YOUR INSTRUCTIONS: Output the lines of the data from the one containing "Viewport: 1379px width, 623px" through the end, inclusive, as a JSON list of strings with one string per line and no blank lines. Leave out the pictures.

━━━ SOURCE DATA ━━━

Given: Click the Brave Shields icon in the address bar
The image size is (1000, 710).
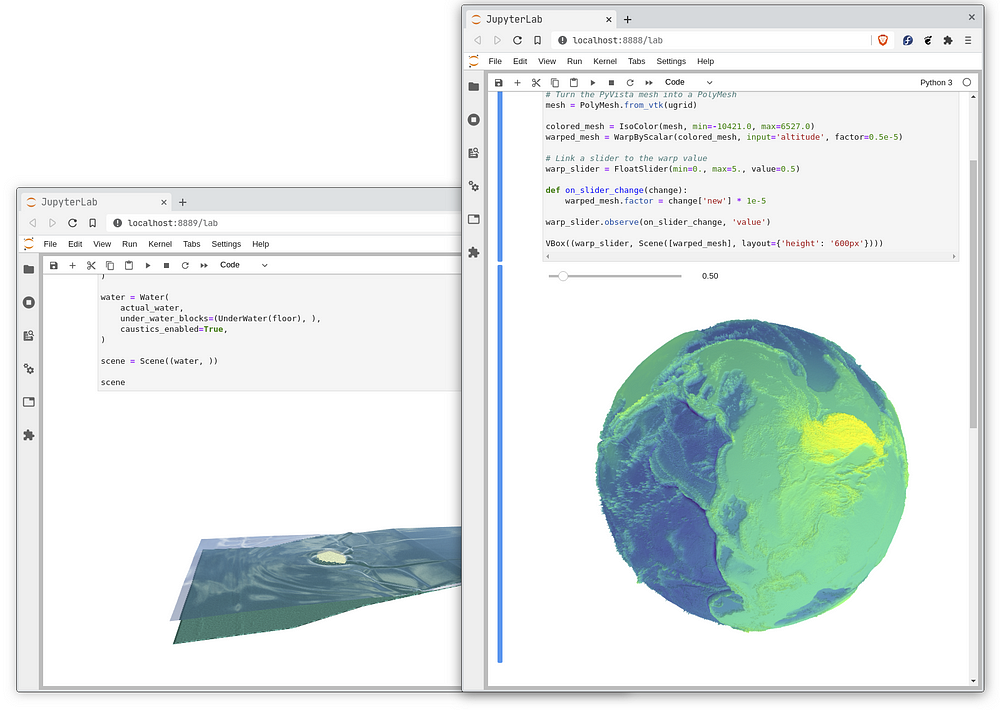Looking at the screenshot, I should click(x=883, y=40).
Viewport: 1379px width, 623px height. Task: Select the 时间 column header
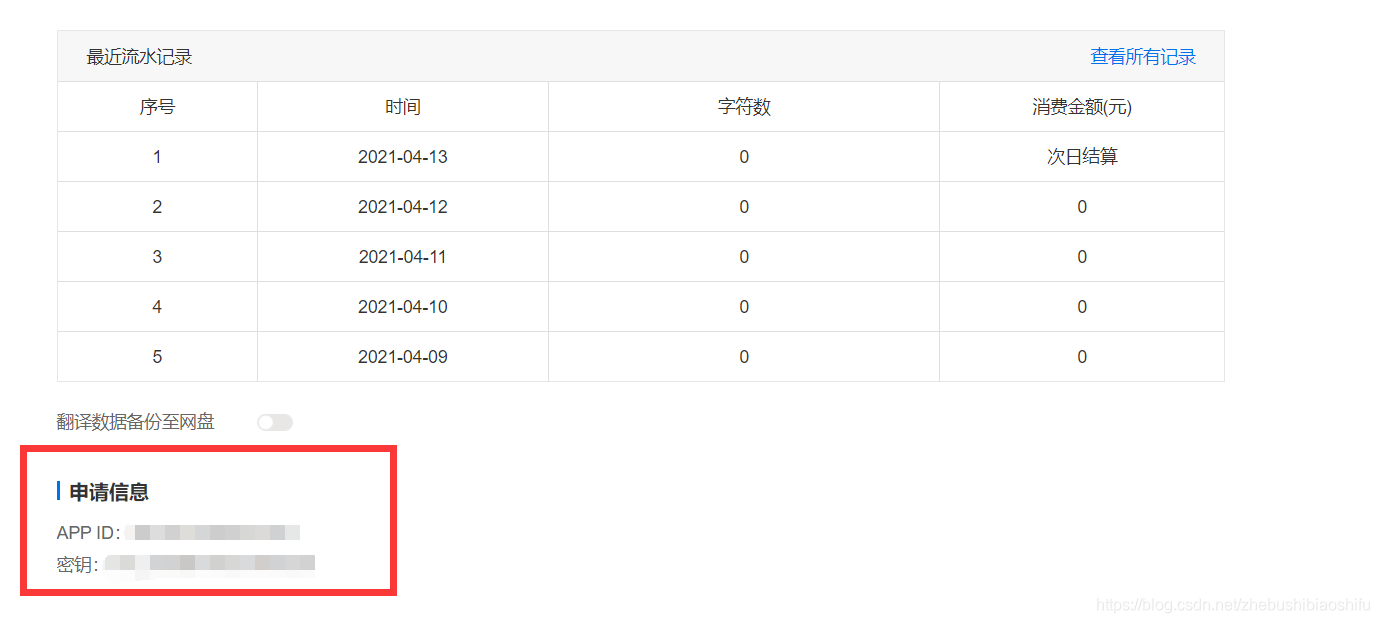coord(403,107)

━━━

SOLUTION TO THIS PROBLEM:
[
  "Viewport: 1379px width, 623px height. Task: Select the 时间 column header",
  "coord(403,107)"
]